I caressed his cheek, smiling. “Have you seen a mirror lately? No one could ever tell by looking at you that you’re from one of Richmond’s wealthiest families. I’ve taken care of soldiers from all walks of life in the hospitals, educated men and illiterate men, and there’s no way you can tell the difference between most of them until they speak. They all look like you—somber faces, ragged uniforms, worn-out shoes, overgrown hair and beards.”
And something more, I thought. There was a hardness in Charles’ eyes and in the set of his jaw that hadn’t been there before. I had seen the same deadly determination in Robert’s face, and I knew what had stamped it there—hatred. How had it come to this, I wondered. How had two men who’d never even met learned to hate each other so much?
Beloved Charles. He was the same—yet he was completely changed. All the remnants of his old way of life were gone: his tailored suits, his starched shirts, his clean fingernails. He didn’t seem at all aware that he smelled of woodsmoke and sweat or that he needed a bath. He had a wildness about him after more than a year of living and sleeping in the woods that made it seem as though he had never slept on linen sheets in his life or danced in formal evening attire.
“I may not always recognize you,” I said, “but I’ll never stop loving you.”
Charles looked at me, and the hardened soldier melted away. His love for me shone in his eyes. “May I steal one more kiss from you before your father comes back?” Charles kissed me the second time as if there had never been a first.
I saw more changes in him as I sat beside him at the dining room table, watching him eat the meal Esther had laid before him. I had grown to love his relaxed, languid movements, his smooth, leisurely gestures. But now there was an alertness in his posture, a wariness about him, as if he needed to be constantly attuned to the slightest sound or movement. Even his drowsy voice seemed cold and hard at times, especially when he talked with Daddy about the war.
Charles had traveled to Richmond as an aide to General Longstreet, who had come to attend Stonewall Jackson’s funeral. They would be here for only two days. But at least I could accompany Charles to the funeral.
It was very late when he finally said, “I should go. I haven’t been home yet. My family doesn’t even know I’m here.”
I walked with him to the front door. I could tell by the way he held me, the way the muscles in his arms tensed, that he didn’t want to let me go. “I should have married you before I went to war,” he said hoarsely. “Then we’d be together tonight.”

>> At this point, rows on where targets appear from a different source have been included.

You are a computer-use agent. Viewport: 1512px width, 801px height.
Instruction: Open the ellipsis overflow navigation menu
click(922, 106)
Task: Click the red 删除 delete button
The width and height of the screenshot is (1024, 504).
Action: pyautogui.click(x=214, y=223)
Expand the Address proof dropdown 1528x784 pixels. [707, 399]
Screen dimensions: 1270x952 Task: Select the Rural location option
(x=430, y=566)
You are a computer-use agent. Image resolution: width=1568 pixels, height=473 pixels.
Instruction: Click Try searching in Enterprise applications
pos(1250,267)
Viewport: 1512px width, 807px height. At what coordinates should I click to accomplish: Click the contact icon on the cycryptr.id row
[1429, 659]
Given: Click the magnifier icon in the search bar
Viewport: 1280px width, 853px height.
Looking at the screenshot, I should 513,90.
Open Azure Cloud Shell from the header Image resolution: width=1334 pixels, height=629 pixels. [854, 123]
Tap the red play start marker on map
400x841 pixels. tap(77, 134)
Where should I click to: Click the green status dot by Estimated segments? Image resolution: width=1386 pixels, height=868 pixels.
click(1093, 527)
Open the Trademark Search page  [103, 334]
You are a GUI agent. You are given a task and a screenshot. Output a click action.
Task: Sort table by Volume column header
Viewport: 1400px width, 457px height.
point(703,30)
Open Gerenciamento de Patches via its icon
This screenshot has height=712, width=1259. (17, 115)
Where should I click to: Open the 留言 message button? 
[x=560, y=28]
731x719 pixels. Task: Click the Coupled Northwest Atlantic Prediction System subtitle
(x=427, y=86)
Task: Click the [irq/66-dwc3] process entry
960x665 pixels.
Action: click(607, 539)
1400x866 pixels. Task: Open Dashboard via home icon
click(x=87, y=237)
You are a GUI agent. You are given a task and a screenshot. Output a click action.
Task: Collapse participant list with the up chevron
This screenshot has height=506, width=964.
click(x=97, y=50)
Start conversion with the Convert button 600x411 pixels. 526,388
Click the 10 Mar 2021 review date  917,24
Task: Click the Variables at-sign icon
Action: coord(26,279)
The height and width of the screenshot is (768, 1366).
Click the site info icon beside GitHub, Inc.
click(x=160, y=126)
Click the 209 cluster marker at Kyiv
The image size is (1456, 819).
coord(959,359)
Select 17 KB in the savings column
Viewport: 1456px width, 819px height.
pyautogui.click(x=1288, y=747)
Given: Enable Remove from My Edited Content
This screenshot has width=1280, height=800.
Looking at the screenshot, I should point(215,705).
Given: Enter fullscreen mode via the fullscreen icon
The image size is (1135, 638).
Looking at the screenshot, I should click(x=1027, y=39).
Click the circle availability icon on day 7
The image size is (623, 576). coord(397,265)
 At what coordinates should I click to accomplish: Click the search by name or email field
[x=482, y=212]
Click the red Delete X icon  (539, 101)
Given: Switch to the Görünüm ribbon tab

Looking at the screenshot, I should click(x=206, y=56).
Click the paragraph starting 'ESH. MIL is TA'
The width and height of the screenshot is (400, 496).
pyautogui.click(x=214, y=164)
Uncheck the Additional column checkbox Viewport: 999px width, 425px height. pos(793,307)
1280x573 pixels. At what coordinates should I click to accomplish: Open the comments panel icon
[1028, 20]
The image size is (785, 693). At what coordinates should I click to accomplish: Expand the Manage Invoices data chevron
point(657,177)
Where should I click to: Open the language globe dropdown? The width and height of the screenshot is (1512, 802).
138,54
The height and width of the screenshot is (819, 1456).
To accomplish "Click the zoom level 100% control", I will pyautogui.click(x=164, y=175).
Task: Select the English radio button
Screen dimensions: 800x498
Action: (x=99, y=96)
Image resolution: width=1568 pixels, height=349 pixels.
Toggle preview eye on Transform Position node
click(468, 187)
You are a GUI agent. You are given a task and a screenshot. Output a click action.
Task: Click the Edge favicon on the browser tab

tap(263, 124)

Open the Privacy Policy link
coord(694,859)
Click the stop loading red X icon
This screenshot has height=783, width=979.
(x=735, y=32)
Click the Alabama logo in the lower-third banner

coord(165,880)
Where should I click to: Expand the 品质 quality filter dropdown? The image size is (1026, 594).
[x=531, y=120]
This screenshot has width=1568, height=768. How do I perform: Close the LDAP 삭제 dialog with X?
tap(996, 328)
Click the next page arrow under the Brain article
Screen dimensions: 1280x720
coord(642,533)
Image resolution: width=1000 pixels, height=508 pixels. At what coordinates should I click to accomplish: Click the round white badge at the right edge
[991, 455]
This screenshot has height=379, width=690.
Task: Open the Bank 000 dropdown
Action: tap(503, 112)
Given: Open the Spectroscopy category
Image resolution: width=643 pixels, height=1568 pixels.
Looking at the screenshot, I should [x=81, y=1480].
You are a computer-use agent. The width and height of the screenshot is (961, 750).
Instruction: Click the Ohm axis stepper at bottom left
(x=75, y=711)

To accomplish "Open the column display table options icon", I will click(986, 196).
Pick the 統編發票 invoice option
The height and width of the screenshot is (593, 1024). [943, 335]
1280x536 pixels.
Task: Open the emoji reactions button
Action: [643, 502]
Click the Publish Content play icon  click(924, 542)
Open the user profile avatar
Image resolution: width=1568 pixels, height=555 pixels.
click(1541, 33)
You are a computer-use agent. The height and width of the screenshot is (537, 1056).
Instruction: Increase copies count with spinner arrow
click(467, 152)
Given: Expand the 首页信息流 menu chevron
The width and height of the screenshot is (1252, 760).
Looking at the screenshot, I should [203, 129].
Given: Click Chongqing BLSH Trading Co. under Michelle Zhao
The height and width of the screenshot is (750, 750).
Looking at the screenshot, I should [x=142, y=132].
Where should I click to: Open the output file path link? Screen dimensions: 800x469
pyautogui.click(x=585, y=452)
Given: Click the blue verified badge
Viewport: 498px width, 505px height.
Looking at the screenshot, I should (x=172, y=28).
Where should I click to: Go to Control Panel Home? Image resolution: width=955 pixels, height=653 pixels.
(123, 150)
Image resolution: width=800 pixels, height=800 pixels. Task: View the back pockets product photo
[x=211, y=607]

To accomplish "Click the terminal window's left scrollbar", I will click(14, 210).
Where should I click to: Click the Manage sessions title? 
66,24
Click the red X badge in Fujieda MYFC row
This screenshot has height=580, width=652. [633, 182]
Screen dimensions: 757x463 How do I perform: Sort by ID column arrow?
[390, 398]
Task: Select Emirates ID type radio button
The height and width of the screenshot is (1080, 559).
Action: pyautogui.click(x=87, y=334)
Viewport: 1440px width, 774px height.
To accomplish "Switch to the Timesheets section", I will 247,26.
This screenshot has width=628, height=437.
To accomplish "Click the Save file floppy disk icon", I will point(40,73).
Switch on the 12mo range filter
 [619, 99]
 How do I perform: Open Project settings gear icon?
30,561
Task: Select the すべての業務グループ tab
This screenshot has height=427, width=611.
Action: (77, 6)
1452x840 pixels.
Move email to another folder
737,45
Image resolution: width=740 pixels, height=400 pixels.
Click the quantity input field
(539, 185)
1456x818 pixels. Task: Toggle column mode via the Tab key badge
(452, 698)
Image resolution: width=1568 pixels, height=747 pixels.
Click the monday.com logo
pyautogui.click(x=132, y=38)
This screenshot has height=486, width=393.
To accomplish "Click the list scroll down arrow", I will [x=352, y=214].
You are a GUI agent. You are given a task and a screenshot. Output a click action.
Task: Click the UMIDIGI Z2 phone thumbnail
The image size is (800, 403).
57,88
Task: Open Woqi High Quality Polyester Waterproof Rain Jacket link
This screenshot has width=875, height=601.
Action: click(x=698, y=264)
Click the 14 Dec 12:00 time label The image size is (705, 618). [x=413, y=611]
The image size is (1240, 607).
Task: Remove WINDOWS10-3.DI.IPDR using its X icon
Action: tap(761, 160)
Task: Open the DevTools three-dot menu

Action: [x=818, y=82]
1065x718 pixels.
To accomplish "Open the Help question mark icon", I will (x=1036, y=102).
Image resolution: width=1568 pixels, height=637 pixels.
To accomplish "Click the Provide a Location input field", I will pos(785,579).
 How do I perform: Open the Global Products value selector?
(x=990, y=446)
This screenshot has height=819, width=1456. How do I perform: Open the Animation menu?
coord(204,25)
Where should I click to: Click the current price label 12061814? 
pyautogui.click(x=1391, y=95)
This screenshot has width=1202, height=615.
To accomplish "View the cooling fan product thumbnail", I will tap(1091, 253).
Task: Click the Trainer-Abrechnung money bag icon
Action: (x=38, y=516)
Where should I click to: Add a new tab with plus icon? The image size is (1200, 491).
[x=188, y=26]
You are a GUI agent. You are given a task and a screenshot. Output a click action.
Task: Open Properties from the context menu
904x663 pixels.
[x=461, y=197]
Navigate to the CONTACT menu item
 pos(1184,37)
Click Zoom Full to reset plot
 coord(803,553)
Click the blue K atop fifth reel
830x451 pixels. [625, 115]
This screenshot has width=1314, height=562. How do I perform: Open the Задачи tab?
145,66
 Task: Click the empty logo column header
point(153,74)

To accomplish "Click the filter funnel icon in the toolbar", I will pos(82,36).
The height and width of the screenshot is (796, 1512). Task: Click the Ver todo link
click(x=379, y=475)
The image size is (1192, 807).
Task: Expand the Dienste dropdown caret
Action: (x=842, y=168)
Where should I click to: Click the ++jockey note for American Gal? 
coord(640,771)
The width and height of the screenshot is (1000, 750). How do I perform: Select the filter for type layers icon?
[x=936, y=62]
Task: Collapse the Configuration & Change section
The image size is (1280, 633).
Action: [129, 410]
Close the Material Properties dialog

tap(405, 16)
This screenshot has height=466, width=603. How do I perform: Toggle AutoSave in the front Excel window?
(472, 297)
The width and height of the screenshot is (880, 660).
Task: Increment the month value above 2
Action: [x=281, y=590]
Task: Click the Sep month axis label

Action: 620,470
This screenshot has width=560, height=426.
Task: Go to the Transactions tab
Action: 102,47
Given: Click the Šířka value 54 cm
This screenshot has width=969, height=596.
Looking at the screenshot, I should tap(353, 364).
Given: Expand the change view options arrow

“I’ll marry you right now, Charles,” I replied. “We’ll find a justice of the peace.”
I saw the longing in his eyes. Then he shook his head no. “It’s pure selfishness on my part,” he said. “I have to think of you. General Jackson leaves behind a young widow and a baby.”
I thought of Tessie, of her joy at feeling Josiah’s child growing inside her. “Mrs. Jackson is probably grateful to have his child,” I said. “At least she’ll always have a part of him. If I were in her place, I would rather be his widow than never know what it was to be his wife. Please . . .”
Charles looked at me for a long moment, then kissed me gently, slowly. “I’ll come for you in the morning,” he whispered. “Good night.”
When Charles came the next day, I once again recognized the man I had fallen in love with. He had bathed, trimmed his hair and beard, and scrubbed his fingernails. His servants had performed a near miracle with his uniform, cleaning it overnight somehow and mending the worst of its rips and tears and scorch marks. But I knew it would require more than one night at home to take the tension from his limbs, the coldness from his eyes. The lethal hatred I saw in them seemed to grow by the hour as we waited at the train depot for the great general’s body to arrive and as Charles talked quietly about the battle at Chancellorsville.
For more than four hours, every church bell in the city slowly tolled in mourning. Then the train finally pulled into the station, and we joined the crowd that followed the hearse to the governor’s mansion on Capitol Square. The mantle of grief that had fallen over the city weighed heavily on Charles, and I didn’t know how to help him lift it.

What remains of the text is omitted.